WORK ORDER 1: Copy out the part of the forum thread on handwash and fish tanks between "Soap etc should" and "slicks so far.", inclusive.
WORK ORDER 2:
Answer these questions from the forum thread on handwash and fish tanks:
(a) For how many weeks had Andy Taylor been doing it with no dead or sick fish?
(b) What does sparkyweasel take off before putting hands in the tank?
(c) Which lotion does sparkyweasel use, and at what time is it applied?
WORK ORDER 3: Name every user who posts in the forum thread on handwash and fish tanks.

*** READING PASSAGE ***

# Handwash / lotion and fish tanks



## jameson_uk (5 Apr 2020)

With the current situation and combination of being at home (a lot) more and washing hands more often I wondered whether this could potentially cause issues for fish?


----------



## Andy Taylor (5 Apr 2020)

I guess if we rinse our hands well after i dont see an issue. Been doing it for 3 weeks with no dead or sick fish.


----------



## sparkyweasel (5 Apr 2020)

What we _should _do, even in normal times, is to wash our hands* well before putting them in the tank, rinsing all traces of soap/handwash etc off. Then wash them thoroughly again after working in the tank. 

*including up the arms at least as far as they are going to be submerged.

I take my watch off, - it is waterproof, but it seems to accumulate a lot of dirt in its nooks and crannies.

You can get shoulder-length disposable gloves for aquarium use, which could be good if you have sensitive skin, allergy problems or sores, but I don't think most people need to go that far.


----------



## jameson_uk (5 Apr 2020)

sparkyweasel said:


> What we _should _do, even in normal times, is to wash our hands* well before putting them in the tank, rinsing all traces of soap/handwash etc off. Then wash them thoroughly again after working in the tank.



Indeed but I guess at some point it will build up no matter how much you rinse?

I have found my hands a bit sore and put some E45 on.   I managed to stick my hands in to pull out a poor leaf and noticed a little oily slick.  I had rinsed my hands before but there was obviously still some residue.  I guess this is what I was more concerned about.


----------



## Matt @ ScapeEasy (5 Apr 2020)

Not sure what the difference between rinsing your hands and putting them in the tank would be?


----------



## sparkyweasel (5 Apr 2020)

jameson_uk said:


> Indeed but I guess at some point it will build up no matter how much you rinse?
> 
> I have found my hands a bit sore and put some E45 on.




Soap etc should rinse off OK, but E45 is more persisent. I use Nivea, but I put it on at bedtime so it has time to work before I wash my hands. By the time I do tank maintenance in the evening I must have washed my hands about 20 times since applying the lotion Not had any oil slicks so far.


----------



## sparkyweasel (5 Apr 2020)

Matt @ ScapeEasy said:


> Not sure what the difference between rinsing your hands and putting them in the tank would be?


The difference between soap going down the plughole and soap getting into your tank?


----------



## jameson_uk (5 Apr 2020)

sparkyweasel said:


> The difference between soap going down the plughole and soap getting into your tank?


 I guess this was if it comes off with rinsing it will come of in the tank, if you have rinsed everything off it won't.


----------



## tam (5 Apr 2020)

*** End of READING PASSAGE ***
*** SOURCE MATERIAL ***

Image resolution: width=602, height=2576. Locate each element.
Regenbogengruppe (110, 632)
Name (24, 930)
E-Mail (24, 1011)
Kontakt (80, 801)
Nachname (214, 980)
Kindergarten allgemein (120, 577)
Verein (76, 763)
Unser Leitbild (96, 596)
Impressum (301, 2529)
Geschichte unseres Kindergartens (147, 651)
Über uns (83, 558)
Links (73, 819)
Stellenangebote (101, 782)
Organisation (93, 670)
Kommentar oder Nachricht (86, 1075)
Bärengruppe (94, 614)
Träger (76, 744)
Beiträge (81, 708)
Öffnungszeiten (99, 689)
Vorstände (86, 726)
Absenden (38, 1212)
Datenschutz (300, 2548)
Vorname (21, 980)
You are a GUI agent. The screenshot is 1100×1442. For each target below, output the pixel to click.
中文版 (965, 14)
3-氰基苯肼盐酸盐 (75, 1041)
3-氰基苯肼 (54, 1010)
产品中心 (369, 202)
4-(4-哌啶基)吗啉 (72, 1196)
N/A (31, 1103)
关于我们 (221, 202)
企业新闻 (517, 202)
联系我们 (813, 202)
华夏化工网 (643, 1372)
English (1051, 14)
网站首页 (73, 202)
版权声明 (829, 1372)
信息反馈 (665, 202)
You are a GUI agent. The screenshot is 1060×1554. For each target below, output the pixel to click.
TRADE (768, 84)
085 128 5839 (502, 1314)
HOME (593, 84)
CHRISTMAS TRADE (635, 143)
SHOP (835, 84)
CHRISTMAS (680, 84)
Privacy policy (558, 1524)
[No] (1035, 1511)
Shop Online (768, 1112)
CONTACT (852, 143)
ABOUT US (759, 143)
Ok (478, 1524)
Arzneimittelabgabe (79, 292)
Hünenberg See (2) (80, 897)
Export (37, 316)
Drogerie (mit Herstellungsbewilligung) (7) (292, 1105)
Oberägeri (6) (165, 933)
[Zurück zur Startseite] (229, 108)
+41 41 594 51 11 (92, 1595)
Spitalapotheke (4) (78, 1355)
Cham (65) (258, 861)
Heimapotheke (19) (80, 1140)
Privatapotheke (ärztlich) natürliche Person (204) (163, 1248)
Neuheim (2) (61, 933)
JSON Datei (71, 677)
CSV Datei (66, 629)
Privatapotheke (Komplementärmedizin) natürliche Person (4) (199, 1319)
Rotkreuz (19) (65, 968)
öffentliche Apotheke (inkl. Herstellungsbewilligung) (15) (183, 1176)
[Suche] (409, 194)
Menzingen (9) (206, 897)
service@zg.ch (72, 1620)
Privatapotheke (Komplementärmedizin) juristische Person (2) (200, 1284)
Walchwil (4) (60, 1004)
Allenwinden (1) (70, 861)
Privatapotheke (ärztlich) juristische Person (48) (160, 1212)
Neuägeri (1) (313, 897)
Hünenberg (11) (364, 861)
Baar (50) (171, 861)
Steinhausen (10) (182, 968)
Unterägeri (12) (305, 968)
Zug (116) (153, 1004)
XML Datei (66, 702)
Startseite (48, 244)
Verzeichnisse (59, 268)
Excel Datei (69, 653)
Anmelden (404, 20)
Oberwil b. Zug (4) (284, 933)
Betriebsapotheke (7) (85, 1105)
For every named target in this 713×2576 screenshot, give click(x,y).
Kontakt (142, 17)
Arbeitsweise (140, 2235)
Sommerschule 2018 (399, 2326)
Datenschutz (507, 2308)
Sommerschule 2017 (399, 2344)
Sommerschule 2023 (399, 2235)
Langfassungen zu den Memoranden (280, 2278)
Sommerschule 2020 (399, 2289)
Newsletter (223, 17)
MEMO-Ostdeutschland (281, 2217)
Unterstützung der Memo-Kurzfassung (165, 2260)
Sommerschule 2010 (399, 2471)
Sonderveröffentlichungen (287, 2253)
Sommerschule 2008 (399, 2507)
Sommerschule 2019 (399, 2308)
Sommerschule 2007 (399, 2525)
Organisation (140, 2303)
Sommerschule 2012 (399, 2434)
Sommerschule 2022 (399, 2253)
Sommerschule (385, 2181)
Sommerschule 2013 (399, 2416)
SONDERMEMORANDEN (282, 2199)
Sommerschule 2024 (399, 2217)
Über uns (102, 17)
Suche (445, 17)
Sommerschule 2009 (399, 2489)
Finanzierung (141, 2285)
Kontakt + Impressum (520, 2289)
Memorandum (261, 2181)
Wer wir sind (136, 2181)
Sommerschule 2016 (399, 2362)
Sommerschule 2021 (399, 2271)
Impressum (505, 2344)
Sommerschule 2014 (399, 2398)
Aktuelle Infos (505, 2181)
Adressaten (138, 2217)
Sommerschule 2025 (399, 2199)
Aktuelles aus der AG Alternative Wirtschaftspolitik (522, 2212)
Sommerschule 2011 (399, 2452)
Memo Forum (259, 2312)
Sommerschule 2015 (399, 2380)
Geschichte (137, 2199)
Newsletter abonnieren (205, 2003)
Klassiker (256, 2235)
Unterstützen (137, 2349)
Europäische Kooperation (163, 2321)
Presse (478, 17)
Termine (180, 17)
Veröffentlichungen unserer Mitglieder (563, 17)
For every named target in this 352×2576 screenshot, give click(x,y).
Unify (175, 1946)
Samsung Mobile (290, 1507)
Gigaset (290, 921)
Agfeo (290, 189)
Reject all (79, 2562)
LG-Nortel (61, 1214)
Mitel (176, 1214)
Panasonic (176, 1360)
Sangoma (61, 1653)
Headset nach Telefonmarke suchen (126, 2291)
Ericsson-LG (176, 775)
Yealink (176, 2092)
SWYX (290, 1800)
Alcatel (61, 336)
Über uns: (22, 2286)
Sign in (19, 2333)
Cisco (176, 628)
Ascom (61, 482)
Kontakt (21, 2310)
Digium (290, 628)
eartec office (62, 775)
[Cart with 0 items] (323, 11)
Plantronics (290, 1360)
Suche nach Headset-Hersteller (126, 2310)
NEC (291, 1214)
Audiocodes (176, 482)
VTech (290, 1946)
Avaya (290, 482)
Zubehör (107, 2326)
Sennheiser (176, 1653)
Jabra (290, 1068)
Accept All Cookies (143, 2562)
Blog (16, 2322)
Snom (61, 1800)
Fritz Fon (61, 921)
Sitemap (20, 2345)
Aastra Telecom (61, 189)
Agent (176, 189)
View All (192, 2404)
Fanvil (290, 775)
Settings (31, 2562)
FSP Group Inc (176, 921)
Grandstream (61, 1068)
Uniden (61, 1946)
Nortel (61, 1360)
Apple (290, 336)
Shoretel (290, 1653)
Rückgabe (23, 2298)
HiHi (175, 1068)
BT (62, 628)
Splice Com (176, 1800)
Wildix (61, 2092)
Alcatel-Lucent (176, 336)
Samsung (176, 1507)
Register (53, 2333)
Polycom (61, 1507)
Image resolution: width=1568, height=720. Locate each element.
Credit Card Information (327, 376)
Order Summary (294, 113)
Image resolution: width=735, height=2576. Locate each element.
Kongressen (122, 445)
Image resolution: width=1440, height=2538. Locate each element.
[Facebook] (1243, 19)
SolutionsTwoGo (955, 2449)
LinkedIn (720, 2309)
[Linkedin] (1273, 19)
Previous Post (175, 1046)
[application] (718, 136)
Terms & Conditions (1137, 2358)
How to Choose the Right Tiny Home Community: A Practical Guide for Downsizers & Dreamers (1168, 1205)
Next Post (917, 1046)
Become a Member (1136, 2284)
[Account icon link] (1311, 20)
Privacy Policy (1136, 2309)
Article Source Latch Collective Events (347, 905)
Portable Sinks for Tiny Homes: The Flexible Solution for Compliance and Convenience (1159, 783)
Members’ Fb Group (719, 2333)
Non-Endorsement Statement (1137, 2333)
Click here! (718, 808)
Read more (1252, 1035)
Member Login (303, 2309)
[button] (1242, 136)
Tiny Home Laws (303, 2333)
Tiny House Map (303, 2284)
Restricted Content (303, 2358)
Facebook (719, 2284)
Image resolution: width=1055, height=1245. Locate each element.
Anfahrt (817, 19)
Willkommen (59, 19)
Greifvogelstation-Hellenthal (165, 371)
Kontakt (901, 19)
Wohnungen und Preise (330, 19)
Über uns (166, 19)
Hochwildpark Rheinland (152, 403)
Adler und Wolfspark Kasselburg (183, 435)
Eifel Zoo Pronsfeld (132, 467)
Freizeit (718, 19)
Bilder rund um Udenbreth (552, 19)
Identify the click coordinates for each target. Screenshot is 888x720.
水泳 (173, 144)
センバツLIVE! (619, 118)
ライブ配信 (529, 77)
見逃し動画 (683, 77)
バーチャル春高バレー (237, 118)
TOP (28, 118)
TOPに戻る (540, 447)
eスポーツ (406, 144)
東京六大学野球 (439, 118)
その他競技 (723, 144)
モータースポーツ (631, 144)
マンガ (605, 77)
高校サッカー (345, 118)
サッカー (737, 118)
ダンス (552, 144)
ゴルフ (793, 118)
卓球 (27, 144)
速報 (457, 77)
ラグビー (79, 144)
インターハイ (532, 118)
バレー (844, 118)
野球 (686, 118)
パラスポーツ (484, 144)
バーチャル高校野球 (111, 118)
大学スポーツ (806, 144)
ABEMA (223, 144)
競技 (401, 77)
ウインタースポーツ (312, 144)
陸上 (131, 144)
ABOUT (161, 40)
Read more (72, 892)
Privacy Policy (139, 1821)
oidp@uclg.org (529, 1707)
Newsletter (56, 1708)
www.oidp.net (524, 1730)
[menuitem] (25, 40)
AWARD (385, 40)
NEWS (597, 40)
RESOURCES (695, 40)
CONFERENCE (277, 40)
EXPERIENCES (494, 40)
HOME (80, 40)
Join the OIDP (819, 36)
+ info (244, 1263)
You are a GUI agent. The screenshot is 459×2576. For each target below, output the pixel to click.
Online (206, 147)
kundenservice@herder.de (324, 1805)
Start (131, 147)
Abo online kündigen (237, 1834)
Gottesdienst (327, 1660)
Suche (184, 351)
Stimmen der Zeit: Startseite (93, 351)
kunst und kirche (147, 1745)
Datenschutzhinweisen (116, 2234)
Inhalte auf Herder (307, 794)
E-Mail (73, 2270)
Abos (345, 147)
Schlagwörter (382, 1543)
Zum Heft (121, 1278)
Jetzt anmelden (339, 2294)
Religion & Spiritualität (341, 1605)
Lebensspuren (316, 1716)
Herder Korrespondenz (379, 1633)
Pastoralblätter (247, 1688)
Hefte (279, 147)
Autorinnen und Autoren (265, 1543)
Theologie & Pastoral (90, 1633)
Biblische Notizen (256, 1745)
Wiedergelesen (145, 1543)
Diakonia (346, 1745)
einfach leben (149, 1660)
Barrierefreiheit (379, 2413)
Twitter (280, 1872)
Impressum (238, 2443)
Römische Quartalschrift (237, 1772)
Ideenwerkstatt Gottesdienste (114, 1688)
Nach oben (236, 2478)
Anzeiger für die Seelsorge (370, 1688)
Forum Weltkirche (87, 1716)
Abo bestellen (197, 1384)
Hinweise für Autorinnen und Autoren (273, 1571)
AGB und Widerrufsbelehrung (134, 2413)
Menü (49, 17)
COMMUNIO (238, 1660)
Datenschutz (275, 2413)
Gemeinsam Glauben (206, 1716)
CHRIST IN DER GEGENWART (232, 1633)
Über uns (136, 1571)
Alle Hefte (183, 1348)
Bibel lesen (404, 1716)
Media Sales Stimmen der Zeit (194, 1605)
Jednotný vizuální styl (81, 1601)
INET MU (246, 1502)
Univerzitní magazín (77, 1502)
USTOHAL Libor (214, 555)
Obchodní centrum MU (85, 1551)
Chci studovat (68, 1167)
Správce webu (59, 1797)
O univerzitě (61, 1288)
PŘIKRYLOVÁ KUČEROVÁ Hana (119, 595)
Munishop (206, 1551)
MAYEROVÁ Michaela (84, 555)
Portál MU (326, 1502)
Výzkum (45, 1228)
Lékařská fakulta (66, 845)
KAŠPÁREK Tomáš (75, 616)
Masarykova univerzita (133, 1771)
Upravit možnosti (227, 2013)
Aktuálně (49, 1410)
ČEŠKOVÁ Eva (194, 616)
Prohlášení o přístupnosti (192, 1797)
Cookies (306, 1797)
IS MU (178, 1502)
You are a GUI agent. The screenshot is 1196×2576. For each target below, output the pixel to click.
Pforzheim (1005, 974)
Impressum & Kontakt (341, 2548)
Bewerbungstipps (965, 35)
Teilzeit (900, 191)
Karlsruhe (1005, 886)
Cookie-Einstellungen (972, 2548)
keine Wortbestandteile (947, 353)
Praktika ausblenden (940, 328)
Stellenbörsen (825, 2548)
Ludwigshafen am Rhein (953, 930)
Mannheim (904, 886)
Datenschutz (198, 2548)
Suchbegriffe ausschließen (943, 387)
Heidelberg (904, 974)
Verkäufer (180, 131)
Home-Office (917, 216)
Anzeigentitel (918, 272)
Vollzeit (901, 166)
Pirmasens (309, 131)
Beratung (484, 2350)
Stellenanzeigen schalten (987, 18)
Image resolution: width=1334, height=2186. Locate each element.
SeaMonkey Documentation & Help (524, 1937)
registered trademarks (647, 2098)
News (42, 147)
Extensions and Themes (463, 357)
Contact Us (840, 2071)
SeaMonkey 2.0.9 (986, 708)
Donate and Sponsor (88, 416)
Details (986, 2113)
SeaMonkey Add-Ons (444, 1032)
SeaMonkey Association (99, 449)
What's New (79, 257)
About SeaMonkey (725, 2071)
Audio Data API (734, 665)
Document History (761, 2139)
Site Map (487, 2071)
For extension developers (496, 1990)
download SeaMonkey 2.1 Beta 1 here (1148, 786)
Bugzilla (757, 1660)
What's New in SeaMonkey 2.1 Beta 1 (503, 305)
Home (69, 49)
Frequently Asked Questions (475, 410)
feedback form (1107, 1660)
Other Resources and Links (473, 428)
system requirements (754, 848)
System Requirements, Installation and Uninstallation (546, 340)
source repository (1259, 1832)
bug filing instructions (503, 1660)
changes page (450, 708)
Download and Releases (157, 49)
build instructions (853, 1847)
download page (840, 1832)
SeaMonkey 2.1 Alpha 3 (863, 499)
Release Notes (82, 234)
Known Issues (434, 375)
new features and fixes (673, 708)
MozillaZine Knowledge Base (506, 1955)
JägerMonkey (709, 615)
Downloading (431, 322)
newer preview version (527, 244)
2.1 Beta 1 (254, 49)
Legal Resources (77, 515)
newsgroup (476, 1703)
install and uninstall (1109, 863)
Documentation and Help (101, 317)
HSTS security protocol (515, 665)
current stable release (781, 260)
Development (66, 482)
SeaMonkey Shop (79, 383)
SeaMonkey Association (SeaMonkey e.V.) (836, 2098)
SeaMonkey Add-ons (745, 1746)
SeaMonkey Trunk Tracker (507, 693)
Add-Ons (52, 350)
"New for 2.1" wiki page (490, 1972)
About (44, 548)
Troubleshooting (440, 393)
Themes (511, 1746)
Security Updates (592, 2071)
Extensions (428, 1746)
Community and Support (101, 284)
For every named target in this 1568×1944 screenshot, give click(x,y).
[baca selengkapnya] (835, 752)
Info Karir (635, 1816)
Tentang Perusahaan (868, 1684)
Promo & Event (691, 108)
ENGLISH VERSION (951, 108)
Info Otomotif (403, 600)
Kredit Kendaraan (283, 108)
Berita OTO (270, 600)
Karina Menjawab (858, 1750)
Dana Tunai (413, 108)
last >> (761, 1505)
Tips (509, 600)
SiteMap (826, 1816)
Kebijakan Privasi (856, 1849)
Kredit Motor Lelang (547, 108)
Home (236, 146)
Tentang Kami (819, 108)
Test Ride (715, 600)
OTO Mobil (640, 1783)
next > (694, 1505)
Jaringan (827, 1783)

*** End of SOURCE MATERIAL ***

TASK RESPONSE 1:
Soap etc should rinse off OK, but E45 is more persisent. I use Nivea, but I put it on at bedtime so it has time to work before I wash my hands. By the time I do tank maintenance in the evening I must have washed my hands about 20 times since applying the lotion Not had any oil slicks so far.

TASK RESPONSE 2:
(a) 3 weeks
(b) A watch
(c) Nivea, applied at bedtime

TASK RESPONSE 3:
jameson_uk
Andy Taylor
sparkyweasel
Matt @ ScapeEasy
tam